Grâce à l'intervention efficace des services de la Protection civile, le feu n'a pas pu se propager aux autres bâtiments, notamment les dortoirs. Mais, la fumée a affecté les 93 enfants qui occupaient les lieux. En effet, pendant que la Protection civile se battait contre les flammes, les populations du quartier et autres passant évacuaient généreusement les enfants par-dessus le mur dans les familles environnantes.

“Tout ce que nous possédons a été ravagé par le feu. Il s'agit des vêtements, des jouets, des berceaux, des meubles etc. Ce sont des millions de FCFA qui sont partis en fumée. Dieu merci, nos enfants s'en sont sortis indemnes”, a indiqué la directrice de la Pouponnière Mme Ouattara Nènè Ouattara.

“J'avais fini de faire la cuisine et je me reposais tranquillement. Brusquement, j'ai vu la flamme sur le plafond de la cuisine. Avant d'alerter les gardiennes des enfants dans les dortoirs. Ensemble, nous avons crié au secours”, a déclaré la cuisinière du jour, Kadidiatou Traoré.

Elle ignore comment l'action s'est produite et jure, la main sur le coeur qu'elle avait complément éteint le feu après avoir préparé le repas de midi. Nous ignorons d'où le feu est venu. Après avoir préparé, j'ai éteint tous les feux avant d'aller me coucher dans la cuisine avec l'une de mes collègues. On attendait que la descente de la mosquée pour servir à manger aux “ grands ” qui s'amusaient sous le toit Quelques temps après, je voyais la fumée monter pour atteindre le plafond. Sinon, dire qu'il y avait du feu allumé je n'en suis pas du tout sûre, a déclaré la cuisinière. Son argumentaire a été battu en brèche par le lieutenant Mamadou B. Touré du service de la Protection civile. “Le feu est parti du couloir (côté EDIM) transformé en cuisine. Ce n'est pas un feu de court-circuit, l'origine peut être de l'ordre humain ”, a-t-il expliqué.

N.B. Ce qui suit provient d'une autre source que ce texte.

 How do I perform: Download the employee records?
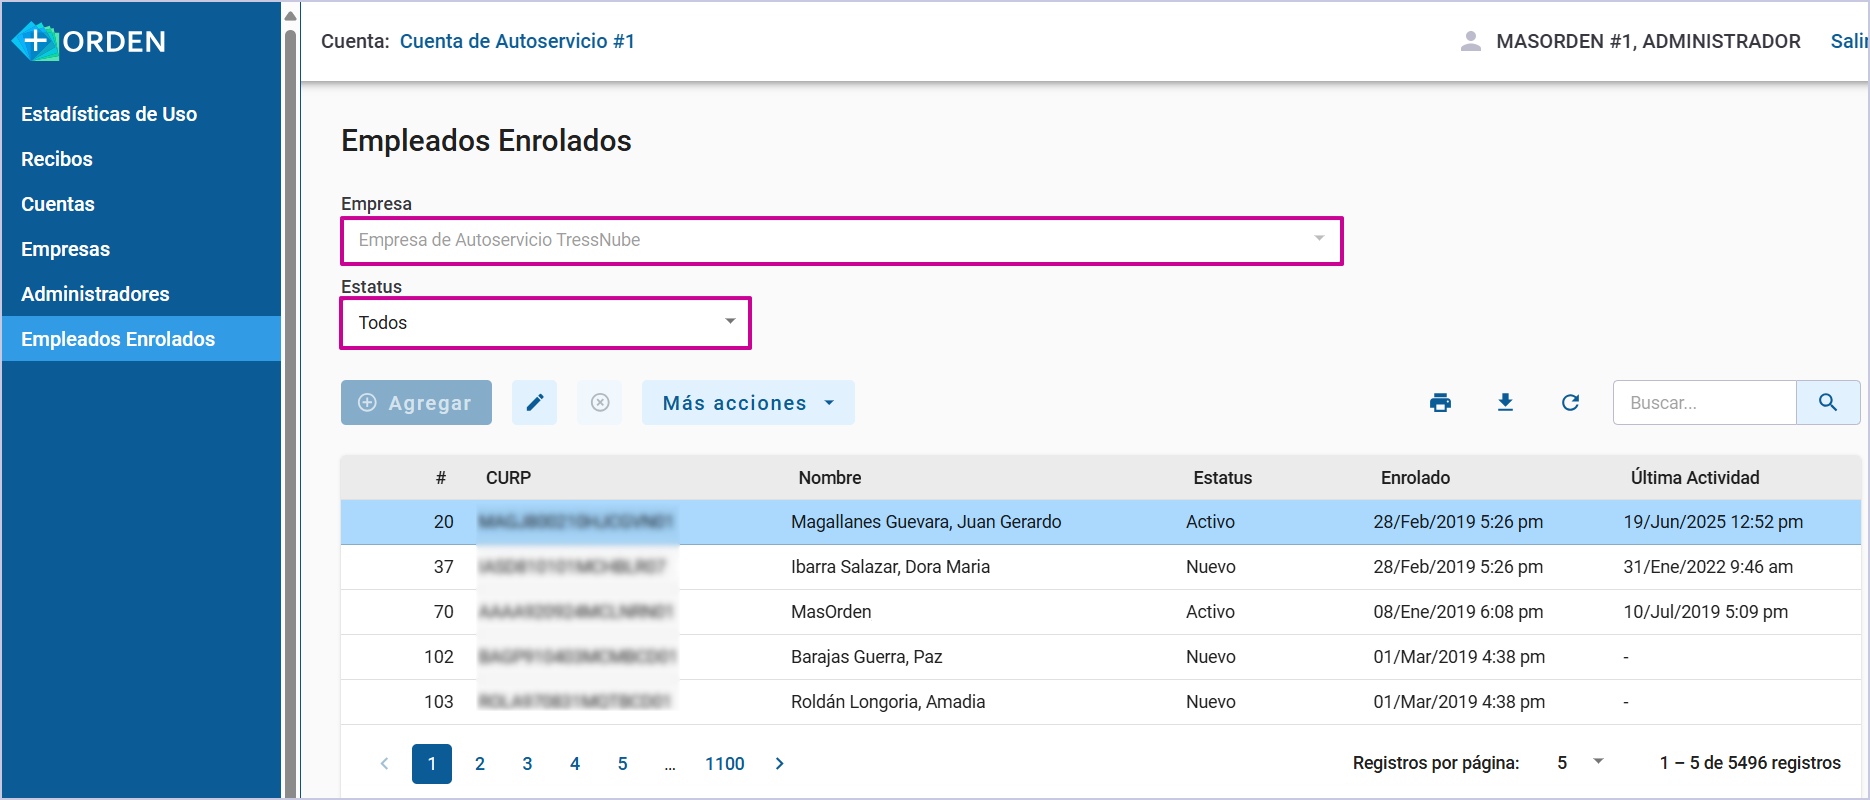1505,402
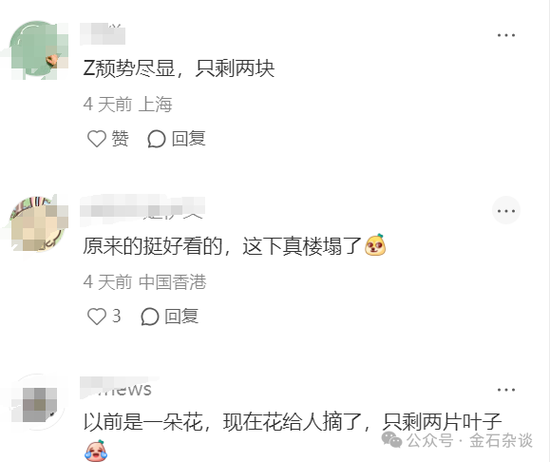Open more options for third comment

[x=506, y=390]
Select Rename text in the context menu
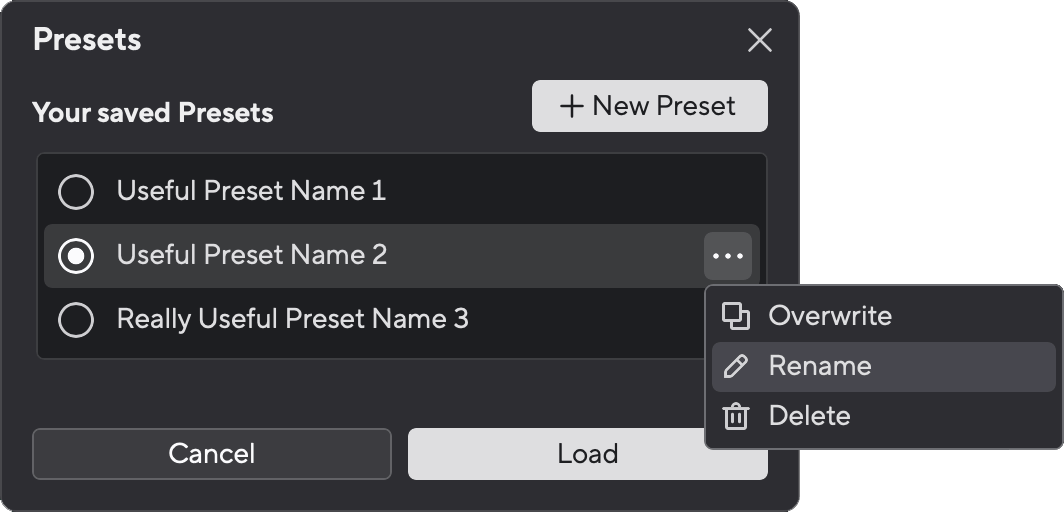Image resolution: width=1064 pixels, height=512 pixels. pyautogui.click(x=819, y=366)
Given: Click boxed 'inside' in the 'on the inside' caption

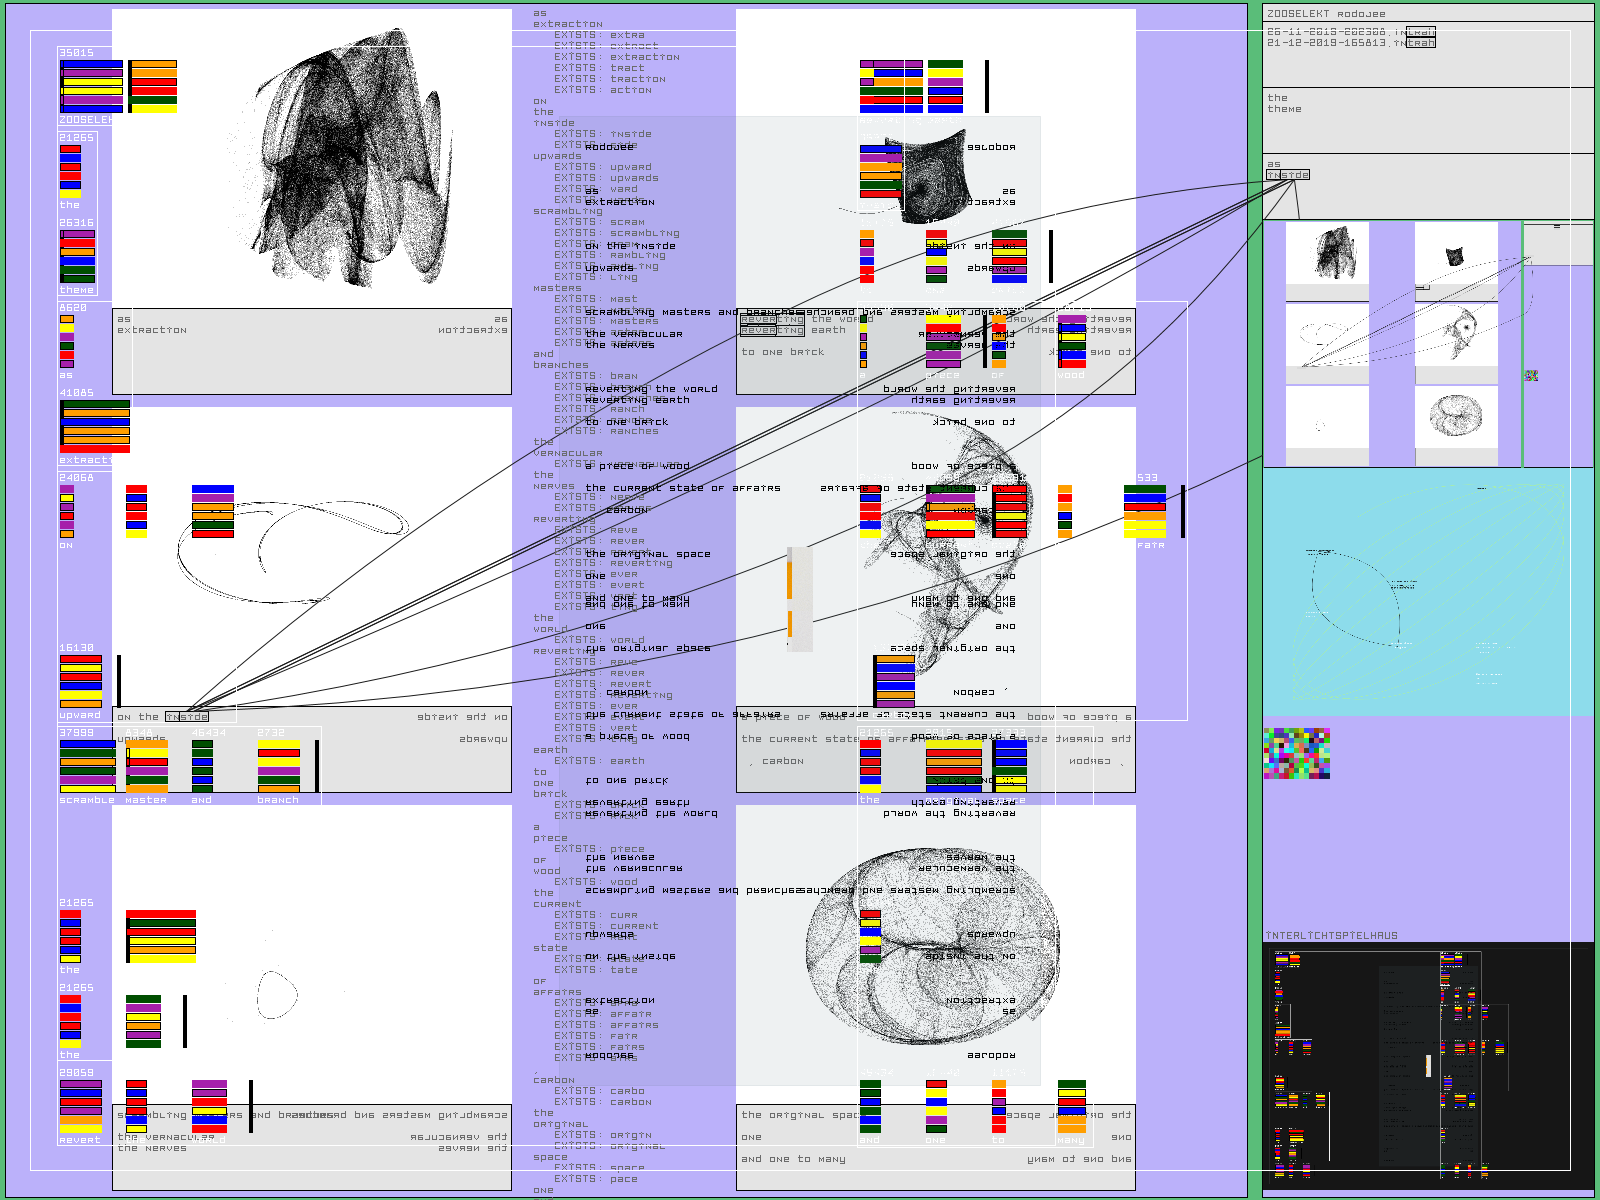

D'autres témoignages imputent l'origine du feu aux pétards qui ont été largement utilisés à l'occasion du réveillon. Dans tous les cas, une enquête est ouverte pour situer les responsabilités. En attendant ses conclusions, l'unanimité a été faite sur l'état piteux de la cuisine qui ressemble plutôt à un dépotoir.


Mme Maïga Sina Damba : “c'est un 1er janvier triste que nous avons vécu. Dieu merci, il n'y pas eu de perte en vie humaine. Tous les bébés ont été évacués avec l'aide des personnes de bonne volonté. Je saisis l'occasion pour saluer tous ceux qui ont contribué à aider les enfants particulièrement les familles Sogoba et Thierro où les nounous ont été mis à l'abri ”.

S'agissant des dispositions pour la prise en charge des enfants, elle a affirmé que pour l'instant tous les bébés seront transportés à la Pouponnière 2 et à la Cité des Enfants à Niamakoro Cité Unicef avant de faire l'état des lieux et prendre des dispositions pour l’avenir .

Pour sa part, la première Dame, Mme Touré Lobo Traoré, a saisi l'occasion pour inviter les bonnes volontés à se mobiliser aux côtés des victimes.